**Task list:**
A - Reproduce the part of the passage on hospital worker injuries that starts with "Patient lifting is" and goes on through "four years ago.".
B - List every weight amount given in the passage on hospital worker injuries.

**Document excerpt:**
━━━━━━━━━━
The Bureau of Labor Statistics reported that the numbers of work-related illnesses and injuries suffered by hospital workers are almost double the national average. Almost 50 percent of the 58,000 injuries suffered by hospital workers in 2013 resulted from overexertion. Missouri nurses and nursing assistants may, however, find comfort in knowing that Missouri state laws regulate hospital worker safety. The regulations require safety initiatives to be adopted by medical facilities, including the installation of lifting equipment and proper training in the use of the equipment.
The safe patient handling regulations came into effect in 2011, but the safety of medical personnel received little consideration prior to that date. Because most of the injuries that are suffered cause health deterioration over time, many older workers live with the consequences of injuries, such as back and leg injuries, that had developed over years of overexertion. Some workers report that they had to retire from their positions prematurely because of the extent of the damage done.
Patient lifting is one of the activities that causes the majority of injuries. It is reported that repeated lifting of weights in excess of 35 pounds exceeds the biochemical capabilities of a worker. Research shows that an eight-hour shift requires a nurse to lift about 1.8 tons, while the weight lifted by technicians or nursing assistants in a shift can be up to five tons. It is, therefore, surprising that the regulations were only instituted four years ago.
Nevertheless, an emergency situation, such as a patient falling to the floor, may force a hospital worker to lift a heavy patient without the help of lifting equipment. The fall may have occurred in an area where no overhead lifting equipment is available, and fetching mobile equipment may be too time-consuming. Similarly, many other injuries may continue to occur and may lead to expensive medical costs and extended periods away from work. Fortunately, medical workers in Missouri are entitled to pursue workers’ compensation benefits that typically cover medical expenses and some level of lost wages.
━━━━━━━━━━
**Raw data:**
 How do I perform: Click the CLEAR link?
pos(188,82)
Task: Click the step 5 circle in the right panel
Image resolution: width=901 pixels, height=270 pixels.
━━━━━━━━━━
**Solutions per task:**
A -
Patient lifting is one of the activities that causes the majority of injuries. It is reported that repeated lifting of weights in excess of 35 pounds exceeds the biochemical capabilities of a worker. Research shows that an eight-hour shift requires a nurse to lift about 1.8 tons, while the weight lifted by technicians or nursing assistants in a shift can be up to five tons. It is, therefore, surprising that the regulations were only instituted four years ago.

B -
- 35 pounds
- about 1.8 tons
- up to five tons